Dan explained: “We have used mud – something very familiar to so many first World War soldiers and deeply symbolic of struggle and sacrifice and sought to form it into an artwork that looks to the future and has hope at its core.”
The mud Dan has used has come from the site of Ripon’s WW1 military hospital and the Memorial Museum Passchendaele 1917 in Belgium. Deep within it millions of ungerminated poppy seeds lie dormant (Below, Dan applies the finishing touches to the Installation).
When decommissioned segments of the sculpture comprising of the dried earth and seeds will be made available to the public to create their own artworks or memorial gardens with the profits used to support various charities dealing with the effects of conflict.
The installation can be viewed from today, together with There But Not There – a nationwide installation for the Fallen. The life size ‘Tommy’ silhouettes which stand at the city’s war memorial near the High Altar were purchased for the cathedral in support of the charity Remembered.
The Dean of Ripon, the Very Revd John Dobson (pictured with Dan Metcalfe), who preached at the opening Choral Evensong, said, “The cathedral is the focus of much of this military city’s Season of Remembrance. This is a place which housed a camp of thousands of troops preparing to go to the Western Front.
“The cathedral is a place where the people of this community have met in every stage of our nation’s history over fourteen hundred years. Over these coming weeks we commemorate the ending of the First World War a century ago. We pray that we might learn from the lessons of history and pray for peace in the future.”
The names of the city’s dead are etched in to the stone of the cathedral itself – the east wall forming the city’s war memorial. There can be seen Ninian Comper’s reredos – depicting Christ as a young unbearded man such as those who fell during the conflict.
(Pictured left, a member of 21 Engineer Regiment gives the New Testament reading during the opening of the exhibition as two soldiers from There But Not There stand guard.)
At every service during the Season of Remembrance a few names will be mentioned in prayer, so that by the end, all will have been remembered.
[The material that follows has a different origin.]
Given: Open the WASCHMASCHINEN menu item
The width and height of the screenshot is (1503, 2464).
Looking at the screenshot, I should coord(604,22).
Other highlights during this period include the commemoration of the death of the WW1 poet Wilfred Owen on November 4. This will include retracing Owen’s daily walk in to the city from South Camp at Hell Wath, where he was stationed as he recovered his fitness after shell shock. The walk, led by Rev Caitlin Carmichael-Davies, will pause at key points for prayers and poems – including the house in Borrage Lane where Owen rented an attic room in order to write some of his most celebrated poetry – away from the noise of the army camp.
Amongst the other significant events at Ripon Cathedral are a light display at the West End of the cathedral organised by the city and taking place from November 8 – 10; Ripon Choral Society performing Britten’s War Requiem on November 10 and a Service of Remembrance on November 11 itself – when the preacher will be Bishop Ralf Meister – the Bishop of Hanover and Ecumenical Canon at Ripon Cathedral. The service will also feature Hannover Girls’ Choir.